Capítulo 4.
El segundo llegó apenas dieron la señal. Era más grande, con cicatrices que lo volvían monstruoso. Venía gruñendo, arrastrando las cadenas que le habían soltado segundos antes. Me lanzó un golpe con tanta fuerza que la arena vibró. Me costó esquivarlo, pero cuando intentó tomarme del brazo, lo giré usando su propio peso y le atravesé el costado con mis garras. Su rugido desgarró el aire antes de que lo derribara y le hundiera la mano en el cuello hasta sentir cómo la vida lo abandonaba.
La arena olía a hierro y rabia.
El tercero entró con un rugido que provocó que la multitud se levantara a aullar. Era rápido, demasiado. Me lanzó al suelo dos veces, abriendo un corte en mi frente y sacándome el aire de los pulmones. Pero cuando bajó la guardia para rematarme, le clavé las garras en la entrepierna. Cayó al suelo como un animal herido, y terminé el trabajo con un zarpazo seco a la base de su cráneo.
Los gritos cambiaron entonces. Ya no eran vítores, sino abucheos.

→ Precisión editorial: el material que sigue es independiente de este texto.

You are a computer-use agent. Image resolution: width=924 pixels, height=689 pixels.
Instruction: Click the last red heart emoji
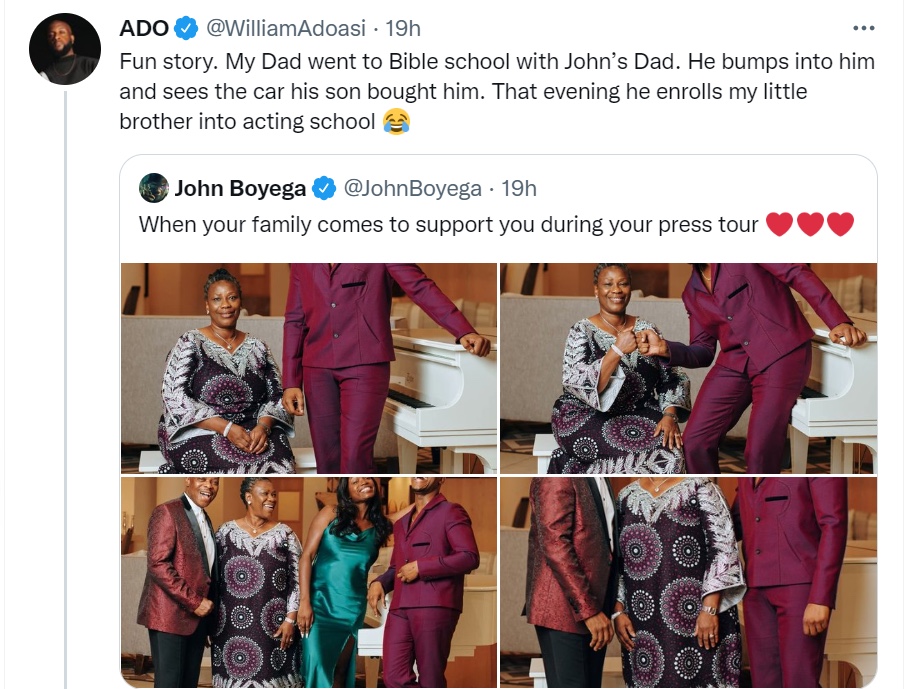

Comenzaron a arrojar cosas: piedras, trozos de comida podrida, hasta huesos. La multitud quería verme flaquear, verme encogida de miedo bajo su odio.
Yo permanecí erguida, jadeando, con la sangre caliente corriendo por mis brazos, pero sin apartar la mirada del portón.
Entonces la sentí. Esa mirada clavada en mi espalda.
Giré lentamente la cabeza hacia la sombra del pasillo superior. Allí estaba Markos, inmóvil, observándome con sus ojos vacíos.
No aparté la mirada. Si quería verme quebrada, tendría que seguir esperando.
El portón volvió a chirriar. La multitud rugió, hambrienta de más sangre.
Yo simplemente aguardé, con las garras listas, esperando ver si esta vez me permitirían salir… o si me lanzarían a otro de sus lobos mutantes.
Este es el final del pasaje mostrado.